Delegate to the National Council of Provinces
- Incumbent
- Assumed office 23 May 2019

Member of the North West Executive Council for Culture, Arts and Traditional Affairs
- In office 27 May 2014 – 19 January 2016
- Premier: Supra Mahumapelo
- Preceded by: Herself (for Sports, Arts and Culture)
- Succeeded by: Ontlametse Mochware

Member of the North West Executive Council for Sports, Arts and Culture
- In office 3 May 2012 – 27 May 2014
- Premier: Thandi Modise
- Preceded by: Hlomane Chauke
- Succeeded by: Herself (for Culture, Arts and Traditional Affairs)

Member of the North West Executive Council for Sports, Arts and Culture
- In office 25 November 2010 – 3 May 2012
- Premier: Thandi Modise
- Preceded by: Wendy Matsemela
- Succeeded by: Motlalepula Rosho

Personal details
- Born: 9 July 1969 (age 56) Ratlou, North West South Africa
- Party: African National Congress

= Tebogo Modise =

South African politician (born 1969)

Tebogo Constance Modise (born 9 July 1969) is a South African politician who has represented the African National Congress (ANC) in the National Council of Provinces since May 2019. She formerly served in the North West Executive Council between November 2010 and January 2016, when she resigned from the North West Provincial Legislature to become Mayor of Ratlou Local Municipality.

== Early life ==
Modise was born in Ratlou Local Municipality in the present-day North West province.

== Provincial legislature ==
Modise was elected to the North West Provincial Legislature in the 2009 general election, ranked 21st on the ANC's provincial party list. The following year, on 25 November 2010, she was appointed to the North West Executive Council in a reshuffle by Thandi Modise, who had recently replaced Maureen Modiselle as Premier of the North West. Premier Modise named her as MEC for Economic Development, Environment and Tourism. She remained in that portfolio until 3 May 2012, when, in another reshuffle, she was moved to a new post as MEC for Sports, Arts and Culture.

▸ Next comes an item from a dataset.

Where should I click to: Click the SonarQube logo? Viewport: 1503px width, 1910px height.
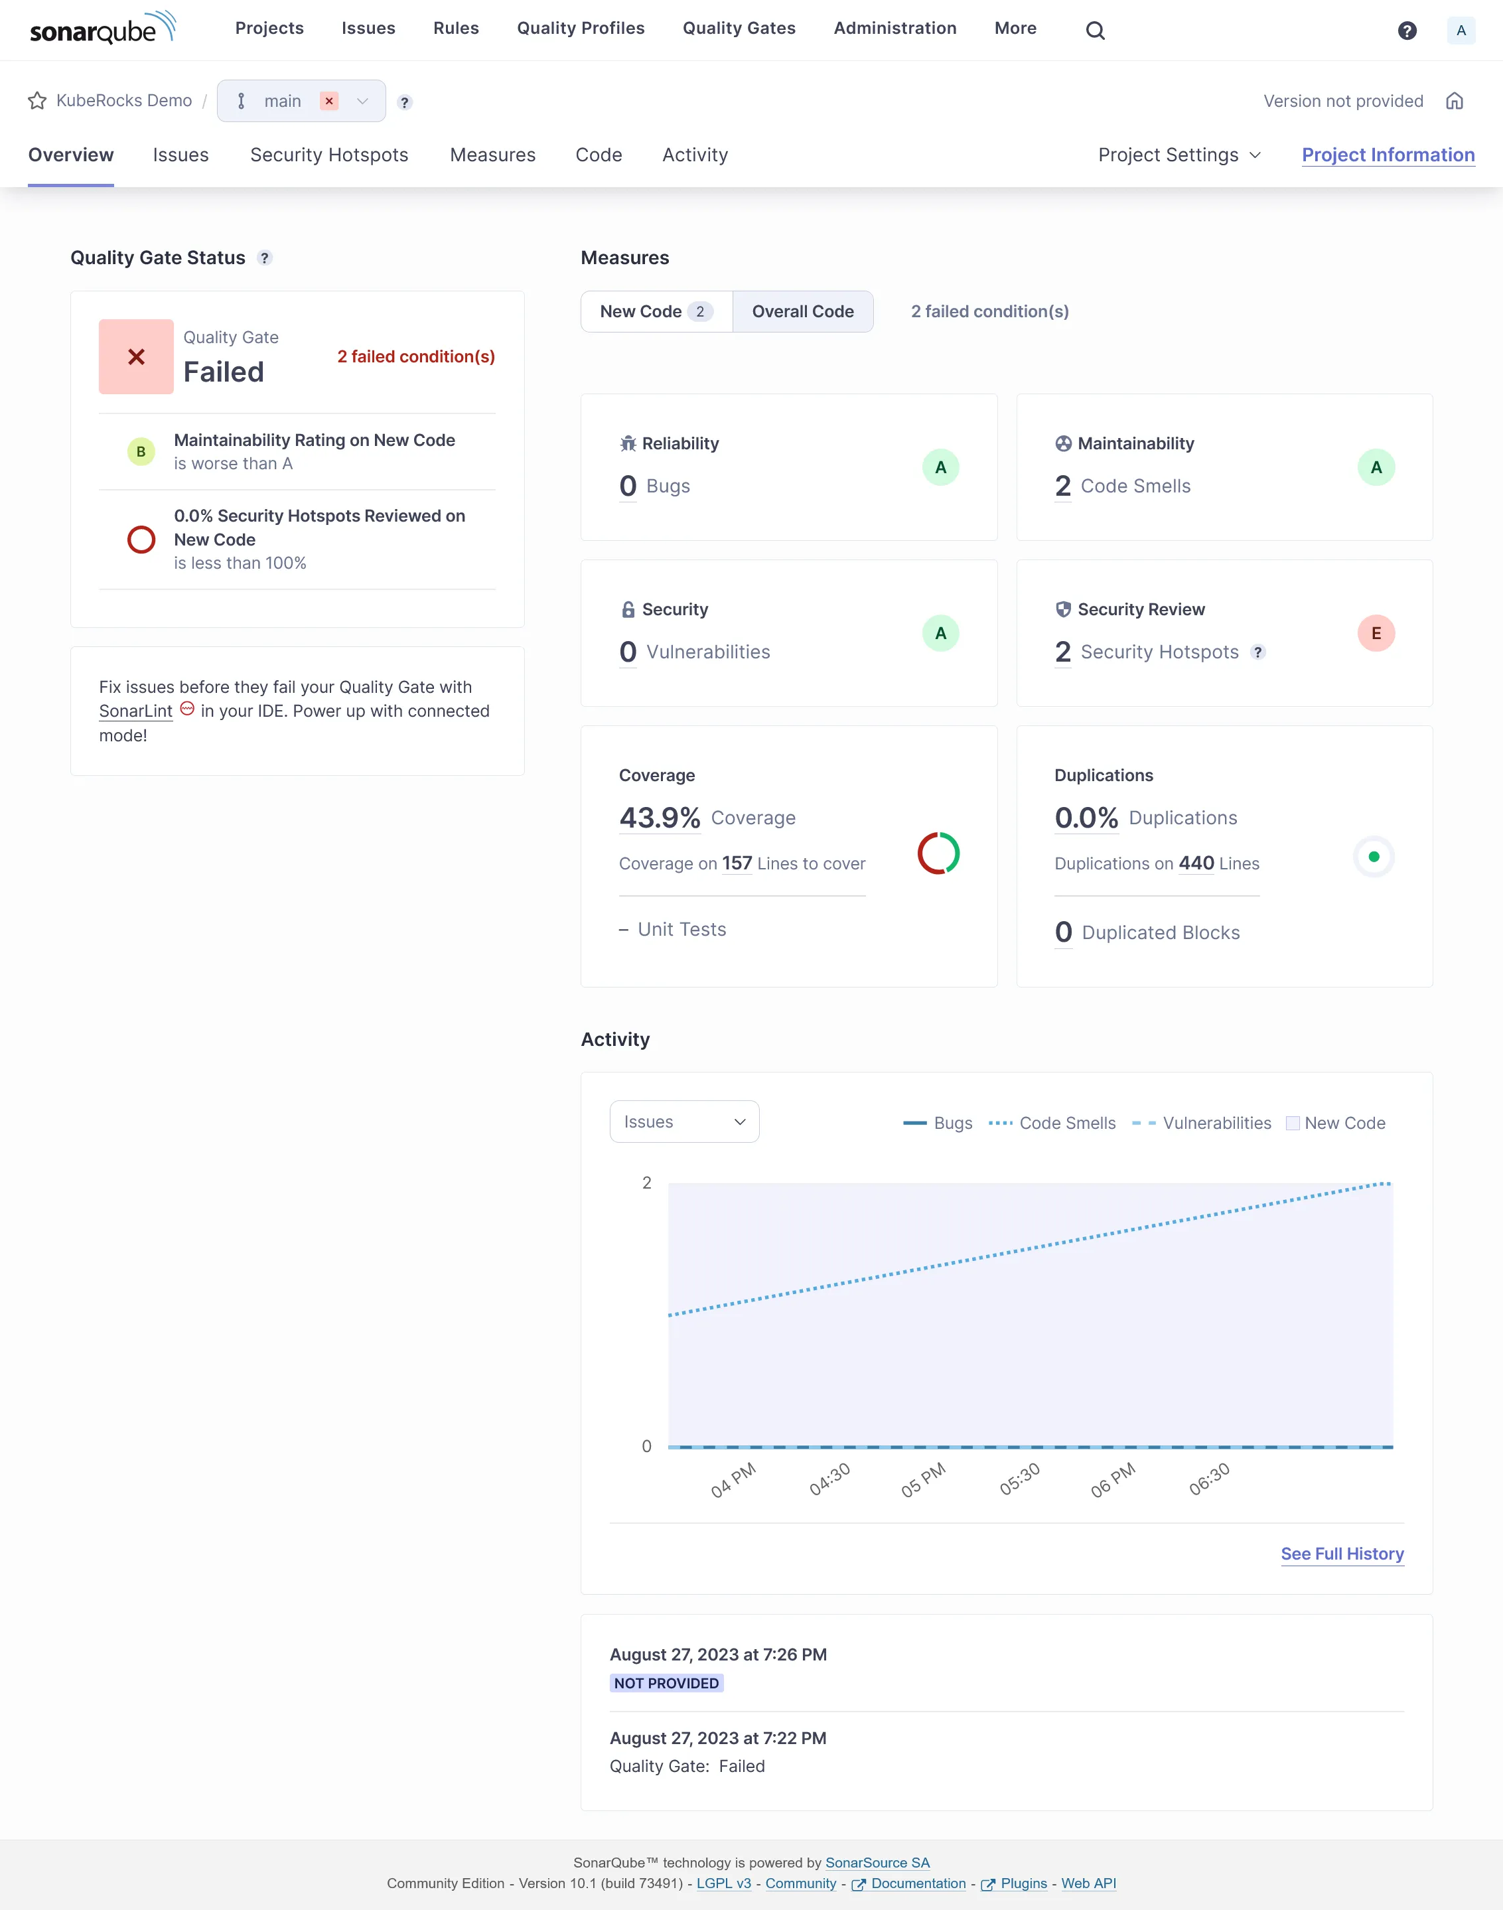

Modise was re-elected to her legislative seat in the 2014 general election and she was retained in the Executive Council by Thandi Modise's successor, Premier Supra Mahumapelo. Mahumapelo reconfigured Modise's portfolio, making her MEC for Culture, Arts and Traditional Affairs.

== Mayor of Ratlou: 2016–2019 ==
In January 2016, Modise announced her resignation from the Executive Council and the Provincial Legislature. A government spokesperson said that she had resigned after ANC branches had called for her removal and the ANC Provincial Executive Committee had approached the government to make the same request. On 19 January 2016, she was sworn in as Mayor of Ratlou Local Municipality, her hometown. She denied that she had been forced to accept a demotion and said that she was pleased to be back in Ratlou. She remained in the mayoral office after the 2016 local elections.

== Parliament: 2019–present ==
In the 2019 general election, Modise was elected to an ANC seat in the National Council of Provinces, the upper house of the South African Parliament.